Gece dışarı çıkmayı çok seven biri değilim, ama şuan o kadar çok istiyorum ki, anlatamam. Kalabalığa karışmayı özledim, insanlara sarılmayı, endişesiz sohbet etmeyi özledim.

Bu hayattaki motton nedir?

Vicdanlı olmak ve ailene sahip çıkmak. Hayatımdaki en büyük değer ailemdir. Onların duasını alıp, yola koyulduktan sonra aşılmayacak hiçbir engel yoktur.

Sence başarıya giden her yol mübah mıdır?

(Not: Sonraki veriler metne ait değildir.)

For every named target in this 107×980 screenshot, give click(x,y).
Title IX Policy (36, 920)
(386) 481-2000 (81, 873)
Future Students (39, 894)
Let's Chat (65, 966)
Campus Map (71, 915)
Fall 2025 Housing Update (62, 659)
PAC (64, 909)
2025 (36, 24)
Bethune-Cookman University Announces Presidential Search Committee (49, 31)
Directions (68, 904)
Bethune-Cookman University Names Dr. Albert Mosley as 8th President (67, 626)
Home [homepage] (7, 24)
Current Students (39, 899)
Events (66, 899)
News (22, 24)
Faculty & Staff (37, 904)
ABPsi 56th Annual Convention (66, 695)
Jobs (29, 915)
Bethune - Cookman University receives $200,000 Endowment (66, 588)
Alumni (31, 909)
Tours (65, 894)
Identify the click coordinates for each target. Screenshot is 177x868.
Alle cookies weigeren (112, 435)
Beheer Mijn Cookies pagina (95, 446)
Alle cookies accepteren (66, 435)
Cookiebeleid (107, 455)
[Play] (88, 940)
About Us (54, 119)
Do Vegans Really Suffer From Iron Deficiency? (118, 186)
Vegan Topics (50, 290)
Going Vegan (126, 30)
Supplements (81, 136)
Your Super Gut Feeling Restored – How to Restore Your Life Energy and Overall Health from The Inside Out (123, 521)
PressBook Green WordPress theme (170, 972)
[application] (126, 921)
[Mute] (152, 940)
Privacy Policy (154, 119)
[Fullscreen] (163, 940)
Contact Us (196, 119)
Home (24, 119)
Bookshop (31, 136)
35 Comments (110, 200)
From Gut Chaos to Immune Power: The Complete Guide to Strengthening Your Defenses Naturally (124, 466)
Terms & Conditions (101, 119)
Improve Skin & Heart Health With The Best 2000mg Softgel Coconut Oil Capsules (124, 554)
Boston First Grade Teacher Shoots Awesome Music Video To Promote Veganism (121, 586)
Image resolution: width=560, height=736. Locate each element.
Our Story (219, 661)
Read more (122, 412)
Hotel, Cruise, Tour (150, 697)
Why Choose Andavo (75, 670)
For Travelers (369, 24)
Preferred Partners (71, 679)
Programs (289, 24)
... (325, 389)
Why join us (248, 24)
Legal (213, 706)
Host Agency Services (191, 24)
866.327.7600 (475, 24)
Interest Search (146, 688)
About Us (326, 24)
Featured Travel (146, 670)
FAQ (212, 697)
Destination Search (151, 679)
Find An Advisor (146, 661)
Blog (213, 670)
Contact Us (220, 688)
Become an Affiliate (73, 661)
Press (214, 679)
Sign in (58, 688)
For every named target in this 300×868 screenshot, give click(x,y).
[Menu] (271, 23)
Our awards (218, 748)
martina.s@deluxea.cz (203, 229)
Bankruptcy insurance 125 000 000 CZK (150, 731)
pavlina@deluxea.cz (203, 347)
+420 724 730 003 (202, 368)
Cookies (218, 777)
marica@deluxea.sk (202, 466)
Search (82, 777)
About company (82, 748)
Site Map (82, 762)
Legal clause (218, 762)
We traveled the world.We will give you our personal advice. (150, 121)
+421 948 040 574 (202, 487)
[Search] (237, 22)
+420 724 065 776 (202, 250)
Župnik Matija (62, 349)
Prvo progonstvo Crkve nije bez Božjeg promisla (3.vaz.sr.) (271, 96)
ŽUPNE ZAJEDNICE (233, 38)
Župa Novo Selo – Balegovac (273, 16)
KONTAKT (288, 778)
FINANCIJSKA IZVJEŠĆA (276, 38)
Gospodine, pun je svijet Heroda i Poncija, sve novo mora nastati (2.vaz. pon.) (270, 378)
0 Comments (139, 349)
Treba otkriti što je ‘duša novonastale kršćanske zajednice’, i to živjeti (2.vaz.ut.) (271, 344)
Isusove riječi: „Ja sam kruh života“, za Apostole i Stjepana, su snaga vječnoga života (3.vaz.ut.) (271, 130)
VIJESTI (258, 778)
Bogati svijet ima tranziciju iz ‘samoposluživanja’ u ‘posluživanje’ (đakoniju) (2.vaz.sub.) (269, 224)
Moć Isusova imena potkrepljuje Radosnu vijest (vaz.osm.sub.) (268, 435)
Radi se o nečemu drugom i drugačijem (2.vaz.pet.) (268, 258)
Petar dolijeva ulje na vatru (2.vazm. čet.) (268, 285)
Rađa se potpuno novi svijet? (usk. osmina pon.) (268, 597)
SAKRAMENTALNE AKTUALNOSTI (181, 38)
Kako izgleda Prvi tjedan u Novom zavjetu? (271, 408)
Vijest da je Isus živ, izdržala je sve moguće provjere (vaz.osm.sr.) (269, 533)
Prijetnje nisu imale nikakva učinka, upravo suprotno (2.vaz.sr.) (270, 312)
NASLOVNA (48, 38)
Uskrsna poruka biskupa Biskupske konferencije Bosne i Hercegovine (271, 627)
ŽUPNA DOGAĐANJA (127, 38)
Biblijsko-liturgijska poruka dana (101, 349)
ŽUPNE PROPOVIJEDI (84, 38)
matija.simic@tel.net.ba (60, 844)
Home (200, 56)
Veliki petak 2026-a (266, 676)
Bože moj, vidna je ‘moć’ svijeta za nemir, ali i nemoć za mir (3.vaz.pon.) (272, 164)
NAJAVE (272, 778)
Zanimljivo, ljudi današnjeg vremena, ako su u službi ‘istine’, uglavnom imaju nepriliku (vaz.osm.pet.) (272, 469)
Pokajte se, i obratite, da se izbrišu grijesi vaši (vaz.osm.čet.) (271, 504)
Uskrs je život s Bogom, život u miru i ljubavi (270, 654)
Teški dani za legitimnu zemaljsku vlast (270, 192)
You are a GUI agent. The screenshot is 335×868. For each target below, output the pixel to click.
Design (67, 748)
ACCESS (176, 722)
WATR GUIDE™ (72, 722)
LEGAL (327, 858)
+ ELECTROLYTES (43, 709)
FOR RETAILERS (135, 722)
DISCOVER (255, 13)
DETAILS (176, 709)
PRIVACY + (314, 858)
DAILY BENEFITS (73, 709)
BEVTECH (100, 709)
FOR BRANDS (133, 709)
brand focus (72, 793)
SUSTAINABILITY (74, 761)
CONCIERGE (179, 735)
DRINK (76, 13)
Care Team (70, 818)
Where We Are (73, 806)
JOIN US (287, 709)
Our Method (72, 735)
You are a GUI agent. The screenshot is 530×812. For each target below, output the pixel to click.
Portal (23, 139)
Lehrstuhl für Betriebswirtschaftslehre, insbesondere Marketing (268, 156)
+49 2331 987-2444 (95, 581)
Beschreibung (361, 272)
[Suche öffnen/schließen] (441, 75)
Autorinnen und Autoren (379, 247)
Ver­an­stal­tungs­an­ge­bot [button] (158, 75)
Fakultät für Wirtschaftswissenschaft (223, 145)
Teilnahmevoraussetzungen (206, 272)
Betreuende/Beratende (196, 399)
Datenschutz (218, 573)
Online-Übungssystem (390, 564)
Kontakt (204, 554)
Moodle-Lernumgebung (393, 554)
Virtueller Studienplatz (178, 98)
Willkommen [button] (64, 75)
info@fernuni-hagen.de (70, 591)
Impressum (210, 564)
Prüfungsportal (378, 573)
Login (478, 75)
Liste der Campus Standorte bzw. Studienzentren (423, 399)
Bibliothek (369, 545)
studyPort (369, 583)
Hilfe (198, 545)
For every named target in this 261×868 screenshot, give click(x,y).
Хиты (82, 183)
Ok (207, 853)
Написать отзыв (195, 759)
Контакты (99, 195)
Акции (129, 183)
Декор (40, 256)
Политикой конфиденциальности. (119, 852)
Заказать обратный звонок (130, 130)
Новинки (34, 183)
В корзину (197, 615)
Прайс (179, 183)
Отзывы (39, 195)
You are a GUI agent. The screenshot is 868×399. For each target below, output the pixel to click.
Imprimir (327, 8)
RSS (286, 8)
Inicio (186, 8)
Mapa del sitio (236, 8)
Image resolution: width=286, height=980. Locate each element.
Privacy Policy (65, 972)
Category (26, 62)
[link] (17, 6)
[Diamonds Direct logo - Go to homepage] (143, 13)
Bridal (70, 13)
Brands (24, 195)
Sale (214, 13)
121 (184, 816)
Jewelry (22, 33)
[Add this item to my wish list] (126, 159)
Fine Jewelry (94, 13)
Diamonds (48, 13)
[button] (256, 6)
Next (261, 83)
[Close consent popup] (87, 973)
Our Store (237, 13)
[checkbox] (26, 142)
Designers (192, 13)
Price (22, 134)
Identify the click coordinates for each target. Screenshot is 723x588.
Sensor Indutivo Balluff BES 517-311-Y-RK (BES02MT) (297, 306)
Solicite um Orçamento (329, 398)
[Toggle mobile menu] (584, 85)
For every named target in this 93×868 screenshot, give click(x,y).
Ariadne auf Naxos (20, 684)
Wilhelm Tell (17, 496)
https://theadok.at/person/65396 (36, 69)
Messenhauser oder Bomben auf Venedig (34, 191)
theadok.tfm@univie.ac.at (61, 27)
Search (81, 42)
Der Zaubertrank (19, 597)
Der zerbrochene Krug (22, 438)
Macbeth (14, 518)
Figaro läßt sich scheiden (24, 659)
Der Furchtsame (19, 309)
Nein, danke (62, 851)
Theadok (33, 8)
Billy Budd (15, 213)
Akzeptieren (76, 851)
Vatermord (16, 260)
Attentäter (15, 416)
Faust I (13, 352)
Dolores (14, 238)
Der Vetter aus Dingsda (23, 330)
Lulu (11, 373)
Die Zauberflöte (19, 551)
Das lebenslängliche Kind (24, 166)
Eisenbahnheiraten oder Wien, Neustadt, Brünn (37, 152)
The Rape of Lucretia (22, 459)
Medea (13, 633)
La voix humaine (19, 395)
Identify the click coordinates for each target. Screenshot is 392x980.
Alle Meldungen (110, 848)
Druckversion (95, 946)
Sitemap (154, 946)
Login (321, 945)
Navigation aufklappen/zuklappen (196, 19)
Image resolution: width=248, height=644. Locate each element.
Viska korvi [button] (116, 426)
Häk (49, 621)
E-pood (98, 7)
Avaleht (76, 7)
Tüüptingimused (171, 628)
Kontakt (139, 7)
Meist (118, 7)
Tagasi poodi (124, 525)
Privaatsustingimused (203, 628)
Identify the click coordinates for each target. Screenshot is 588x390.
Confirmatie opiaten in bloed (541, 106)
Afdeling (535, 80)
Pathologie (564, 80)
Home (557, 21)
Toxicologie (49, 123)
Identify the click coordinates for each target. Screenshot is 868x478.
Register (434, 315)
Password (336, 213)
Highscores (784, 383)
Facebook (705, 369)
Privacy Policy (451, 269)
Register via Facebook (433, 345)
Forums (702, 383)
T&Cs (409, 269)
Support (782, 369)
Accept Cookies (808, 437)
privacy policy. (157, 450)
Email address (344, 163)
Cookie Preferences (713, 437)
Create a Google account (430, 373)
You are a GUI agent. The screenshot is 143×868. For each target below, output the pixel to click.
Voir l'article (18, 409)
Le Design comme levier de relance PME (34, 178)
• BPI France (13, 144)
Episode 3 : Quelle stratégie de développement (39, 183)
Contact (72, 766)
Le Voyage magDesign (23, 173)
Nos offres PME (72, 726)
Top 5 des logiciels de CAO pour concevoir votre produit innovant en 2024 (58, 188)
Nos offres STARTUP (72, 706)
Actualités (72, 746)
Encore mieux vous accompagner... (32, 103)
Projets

Her günahı işledikten sonra başarılı olacaksan o başarının ne anlamı kaldı. Eğer o mübahlara katılmış olsaydım, çok daha farklı bir yerde olabilirdim, ama ben kendi yolumda gitmeyi tercih ettim. İstediğim her şeyi yapabiliyorum. O yüzden kimsenin günahına ortak olmak için bir sebebim yok.

1071 Malazgirt filmini çektin, yeni sezon için de bir projen var. Şuan için çok güzel gidiyor her şey, ama Mehmet’in hayali nedir?

Dönem işi yapmak bana çok iyi geldi, kelime haznem genişledi. Yine dönem işinde bulunmak isterim, ama olmazsa bu piyasanın en kötü karakterini oynamak istiyorum. Kötü karaktere her türlü şeyi katabilirsin, oyunculuğunu genişletebilirsin. Bir iyi ne kadar iyi olabilir, ama kötüyü oynamak herkesin harcı değildir.